Pas synonyme de pauvreté

Dans le cabinet de travail de Yang Jie, on voit un livre sur son bureau. Il s'agit d'un livre sur le développement de l'hôtellerie touristique, et il a visiblement vécu. Cela fait 13 ans que M. Yang assume ces fonctions d'imam à la mosquée du village. En dehors de ses activités religieuses, il explique aux fidèles la nécessité de s'enrichir, en combinant des préceptes du Coran concernant le commerce et des informations concrètes sur le marché.

Le district de Qutubi se trouve à 60 km d'Urumqi, capitale de la région autonome ouïghoure du Xinjiang. Le mot « Qutubi » signifie en langue mongole « lieu de bon augure ». Cela fait longtemps que Yang Jie réfléchit sur la meilleure méthode pour développer ce village qui n'est ni loin ni près de la capitale.

En se renseignant sur les opportunités existant dans les environs, M. Yang a découvert un site de rafting qui aboutit près du village. Il a suggéré à des villageois d'ouvrir des restaurants pour attirer les touristes, leur offrant un grand nombre d'idées de promotion.

Au lieu d'attendre passivement les clients, il a encouragé les patrons d'établissement à se rendre sur le site touristique pour y faire la promotion de leur restaurant, offrir aux touristes des légumes venus de leur plantation. Il a également conseillé que chaque famille qui gère un restaurant se spécialise sur un plat particulier. Depuis, ces restaurants aux menus différenciés forment un tissu industriel local qui attire de plus en plus de clients. Ceux-ci sont favorablement impressionnés par la cuisine musulmane.

Grâce à son aide, six familles du village se sont lancées dans la restauration touristique, et elles sont récompensées par des gains considérables. Treize autres familles prévoient d'ouvrir bientôt des restaurants.
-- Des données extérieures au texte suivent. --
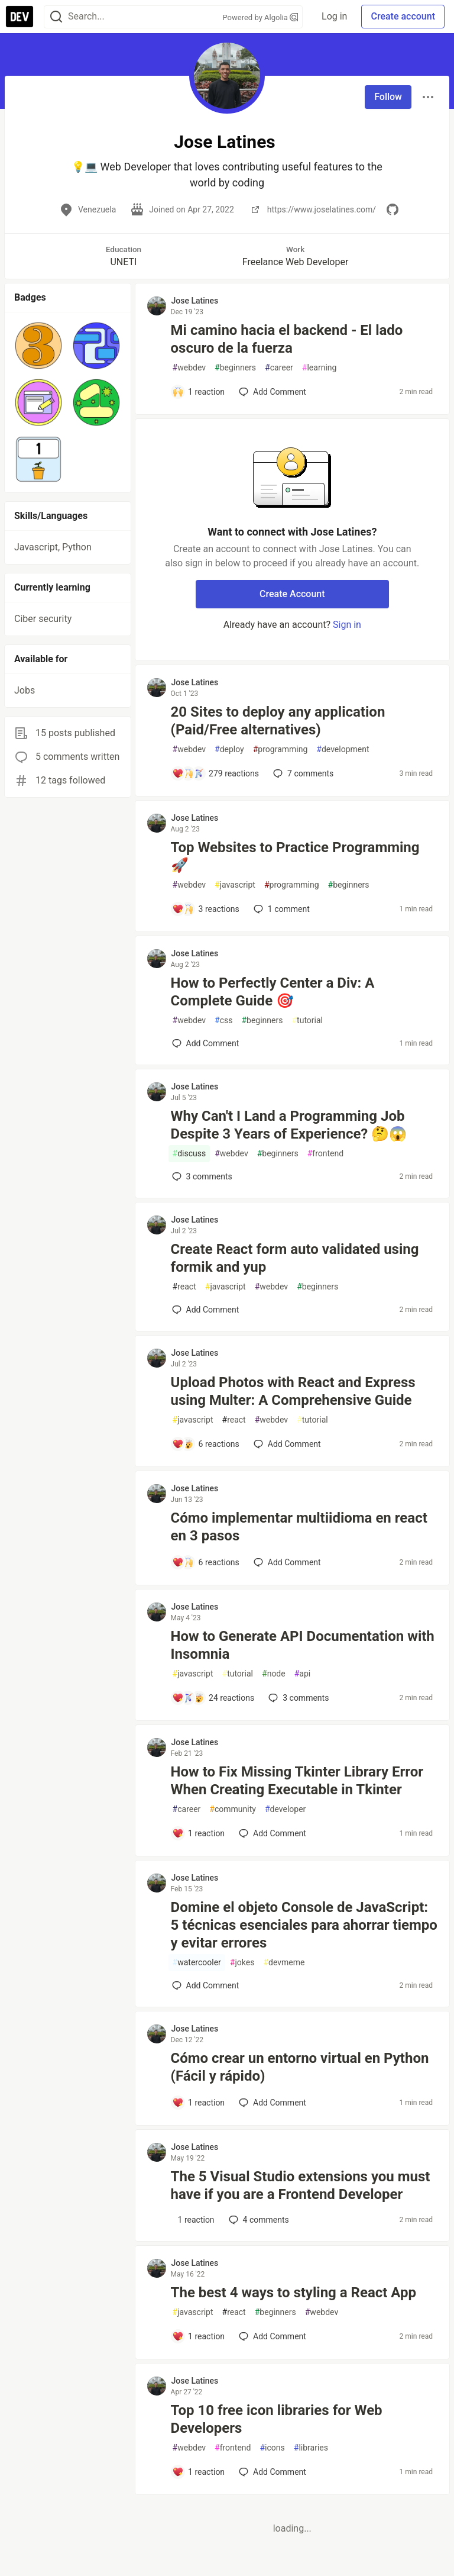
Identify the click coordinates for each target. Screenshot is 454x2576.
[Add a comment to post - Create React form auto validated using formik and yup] (206, 1309)
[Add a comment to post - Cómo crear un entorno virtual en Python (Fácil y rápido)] (198, 2102)
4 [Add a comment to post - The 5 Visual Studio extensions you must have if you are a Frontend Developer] (257, 2220)
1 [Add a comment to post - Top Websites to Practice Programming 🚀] (280, 909)
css (223, 1020)
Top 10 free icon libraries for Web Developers (276, 2419)
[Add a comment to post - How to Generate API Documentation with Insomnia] (213, 1697)
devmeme (283, 1962)
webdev (189, 368)
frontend (325, 1153)
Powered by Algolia (261, 17)
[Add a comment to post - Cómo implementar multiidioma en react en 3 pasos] (206, 1562)
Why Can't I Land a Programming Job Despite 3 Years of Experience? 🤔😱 (289, 1125)
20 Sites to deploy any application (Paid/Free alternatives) (278, 721)
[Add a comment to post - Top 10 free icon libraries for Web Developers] (198, 2471)
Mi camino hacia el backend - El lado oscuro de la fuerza (287, 339)
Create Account (292, 593)
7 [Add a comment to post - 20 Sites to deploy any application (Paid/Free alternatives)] (302, 773)
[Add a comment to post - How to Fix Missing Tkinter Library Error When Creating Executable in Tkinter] (198, 1833)
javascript (235, 885)
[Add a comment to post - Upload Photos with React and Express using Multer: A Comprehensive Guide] (206, 1444)
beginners (235, 368)
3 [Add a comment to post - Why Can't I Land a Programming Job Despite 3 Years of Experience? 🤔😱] (201, 1176)
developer (285, 1809)
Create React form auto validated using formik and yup (295, 1258)
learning (319, 368)
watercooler (197, 1962)
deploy (229, 749)
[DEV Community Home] (19, 16)
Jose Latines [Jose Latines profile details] (195, 300)
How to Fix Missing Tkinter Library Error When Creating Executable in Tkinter (297, 1780)
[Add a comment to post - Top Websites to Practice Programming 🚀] (206, 909)
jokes (242, 1962)
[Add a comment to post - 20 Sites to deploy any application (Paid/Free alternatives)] (216, 773)
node (274, 1674)
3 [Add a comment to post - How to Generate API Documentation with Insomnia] (297, 1698)
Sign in (347, 624)
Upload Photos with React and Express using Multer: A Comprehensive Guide (293, 1391)
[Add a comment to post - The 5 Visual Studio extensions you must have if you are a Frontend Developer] (193, 2219)
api (302, 1674)
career (279, 368)
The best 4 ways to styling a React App (294, 2292)
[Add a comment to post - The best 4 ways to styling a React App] (198, 2336)
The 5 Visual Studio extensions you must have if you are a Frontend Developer (300, 2185)
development (342, 749)
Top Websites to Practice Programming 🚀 (295, 856)
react (184, 1287)
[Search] (56, 17)
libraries (311, 2448)
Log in (334, 16)
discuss (189, 1153)
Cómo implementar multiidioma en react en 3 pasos (299, 1527)
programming (280, 749)
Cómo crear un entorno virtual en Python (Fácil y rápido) (300, 2067)
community (232, 1809)
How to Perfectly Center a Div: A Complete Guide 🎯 (273, 992)
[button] (38, 345)
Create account (403, 16)
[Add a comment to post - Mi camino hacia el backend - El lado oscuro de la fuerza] (198, 391)
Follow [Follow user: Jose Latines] (388, 96)
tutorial (307, 1020)
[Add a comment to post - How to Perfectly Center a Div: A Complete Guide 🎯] (206, 1043)
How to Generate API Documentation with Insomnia (302, 1645)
Suivant les recommandations de M. Yang, c'est son voisin qui a le premier ouvert un restaurant dans le village. Son revenu annuel dépasse 200 000 yuans, et c'est l'établissement le plus florissant du village.

« L'islam n'est pas synonyme de pauvreté », explique M. Yang. J'ai publié sur mon WeChat des informations sur les moyens de s'enrichir et sur les produits potentiellement intéressants. Ceux qui ont besoin de mon aide, je me tiens à leur disposition », conclut-il.
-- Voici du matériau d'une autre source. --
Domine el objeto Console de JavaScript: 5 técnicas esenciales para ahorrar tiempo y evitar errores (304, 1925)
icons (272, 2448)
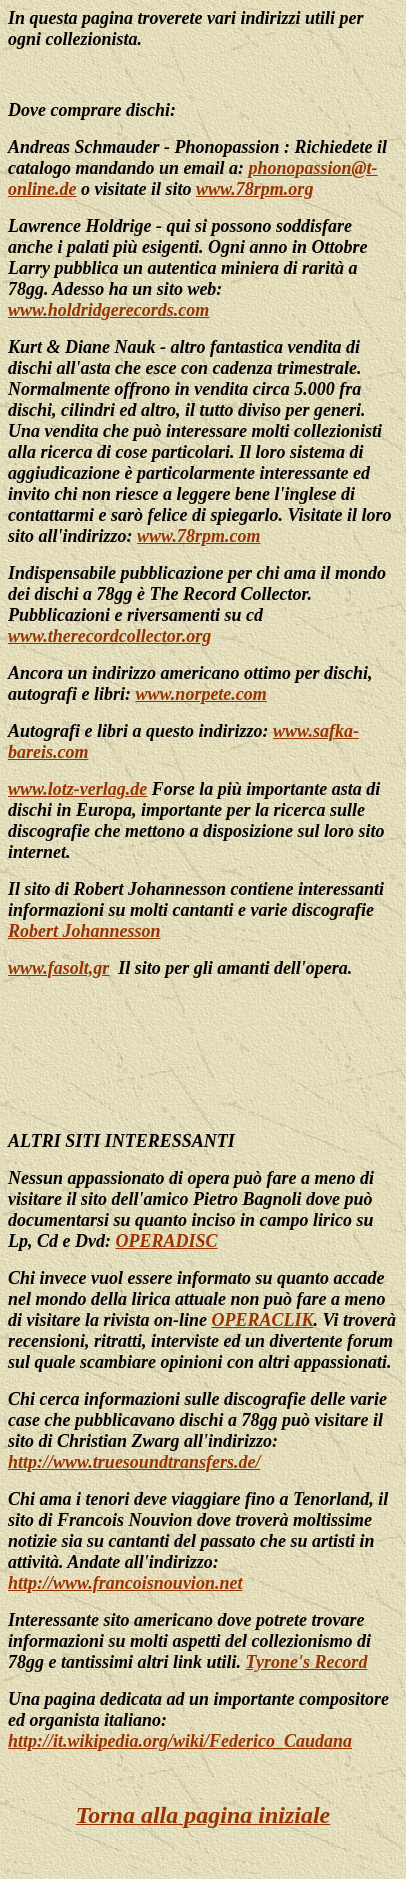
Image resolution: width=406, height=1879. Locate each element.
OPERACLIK (263, 1320)
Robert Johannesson (84, 931)
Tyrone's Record (307, 1662)
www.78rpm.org (254, 189)
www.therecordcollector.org (109, 636)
Écouter la radio et regarder la télé, telles sont deux autres activités quotidiennes pour M. Yang. Cela lui permet d'élargir son horizon et d'acquérir beaucoup d'informations, mais aussi des connaissances juridiques qu'il peut mettre à profit dans ses activités religieuses. C'est pourquoi on fait parfois appel à ses arbitrages pour régler un différend.

Le district de Qutubi rassemble 25 ethnies différentes, parmi lesquelles des Han, des Ouïghours et des Kazakhs. L'islam, le bouddhisme, le christianisme et le catholicisme coexistent. On compte 54 lieux de culte qui emploient un clergé de 67 personnes.

« Ici, les peuples de différentes ethnies vivent en harmonie, leur liberté de croyance est respectée et garantie », conclut Yang Jie, qui est actuellement vice-président du Comité du district de Qutubi de la Conférence consultative politique du peuple chinois et membre du Comité permanent de l'Association islamique du district. Aujourd'hui, de plus en plus de religieux trouvent comme lui le courage d'avancer avec leur temps.